| Problem requirements |
Exactly reproduce the line containing "Click the word Accept on the green button" and all later lines to the end of the entries, leaving the pictures out of your copy.

Stored data entries
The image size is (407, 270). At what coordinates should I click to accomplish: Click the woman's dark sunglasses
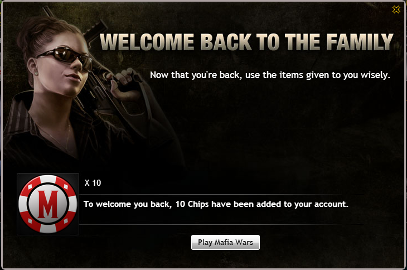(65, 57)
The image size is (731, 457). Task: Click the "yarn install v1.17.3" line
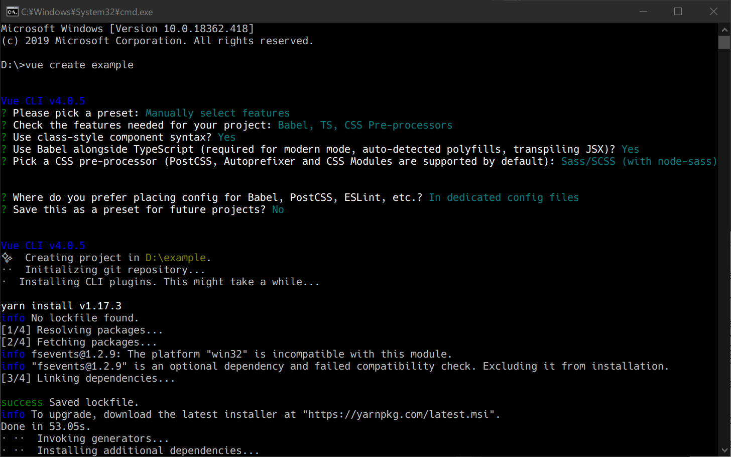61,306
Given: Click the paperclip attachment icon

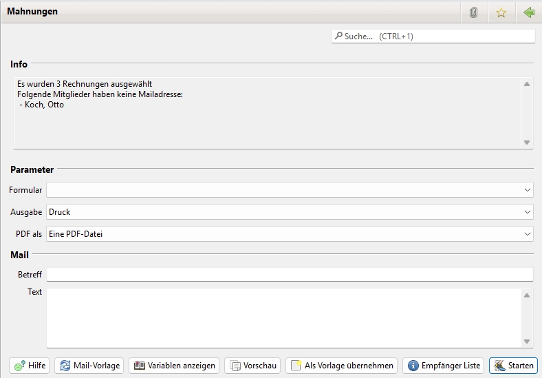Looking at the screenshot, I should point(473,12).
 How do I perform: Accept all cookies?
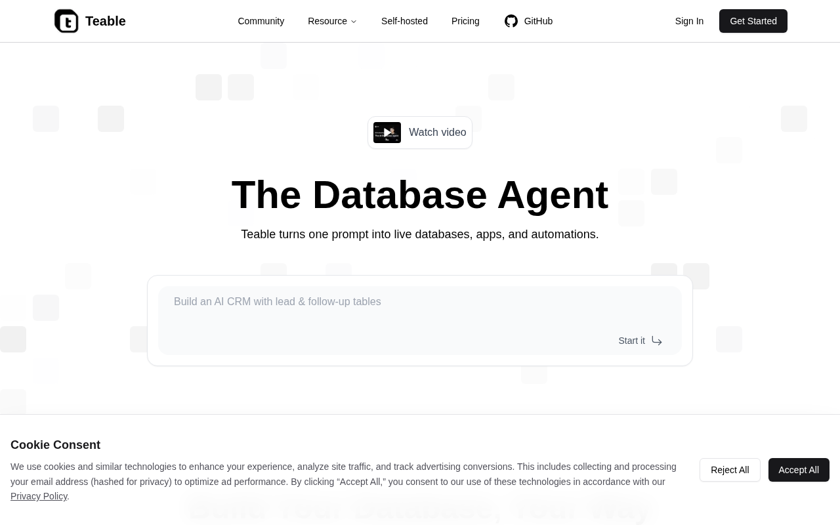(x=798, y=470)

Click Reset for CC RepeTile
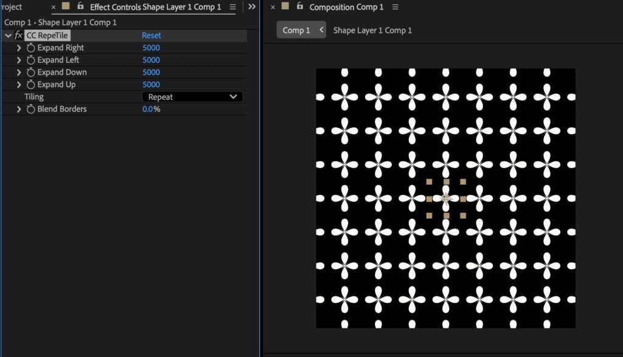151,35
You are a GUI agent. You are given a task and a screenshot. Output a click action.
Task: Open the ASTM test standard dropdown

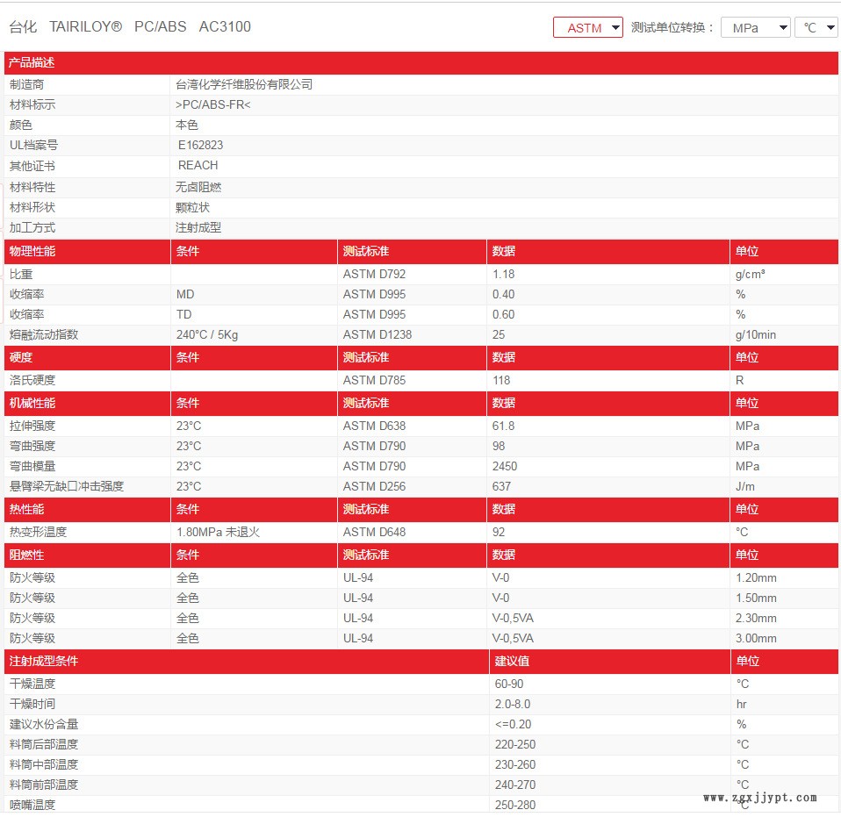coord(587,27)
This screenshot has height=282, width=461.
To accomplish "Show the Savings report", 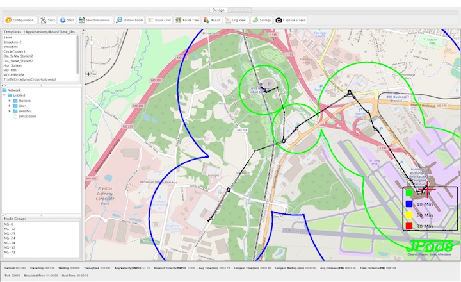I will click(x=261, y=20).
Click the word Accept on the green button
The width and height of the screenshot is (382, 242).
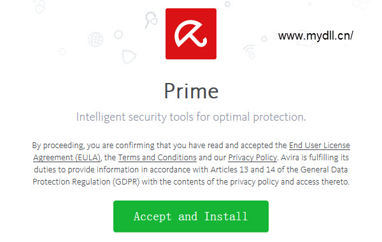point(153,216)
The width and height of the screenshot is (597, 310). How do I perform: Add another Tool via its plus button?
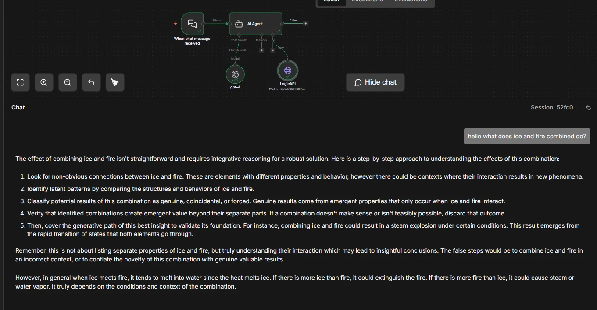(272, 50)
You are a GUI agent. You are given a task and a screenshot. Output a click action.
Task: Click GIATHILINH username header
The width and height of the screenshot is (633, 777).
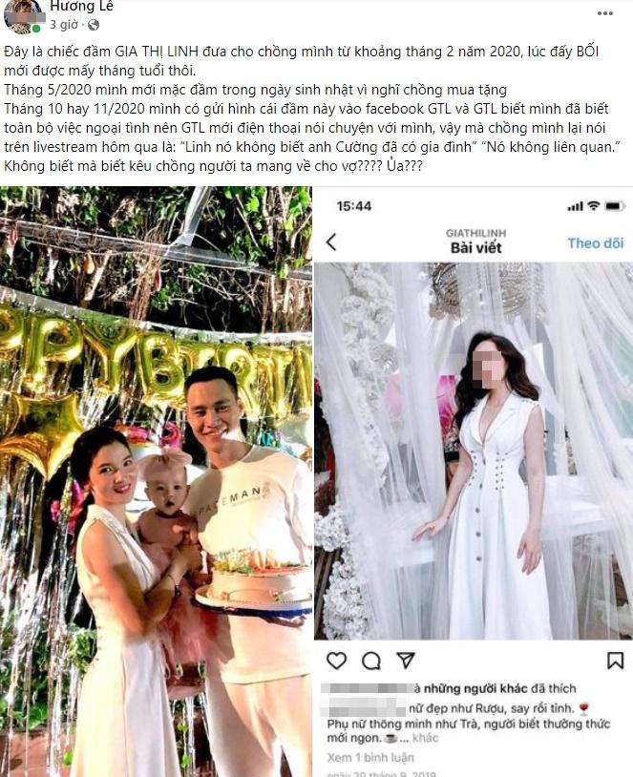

| Answer to this exercise |
Click the word Accept on the green button
The width and height of the screenshot is (382, 242).
point(153,216)
The width and height of the screenshot is (597, 310). How do I perform: Add another Tool via its plus button?
(272, 50)
You are a GUI agent. You are given a task and a screenshot. Output a click action.
Task: Click GIATHILINH username header
The width and height of the screenshot is (633, 777).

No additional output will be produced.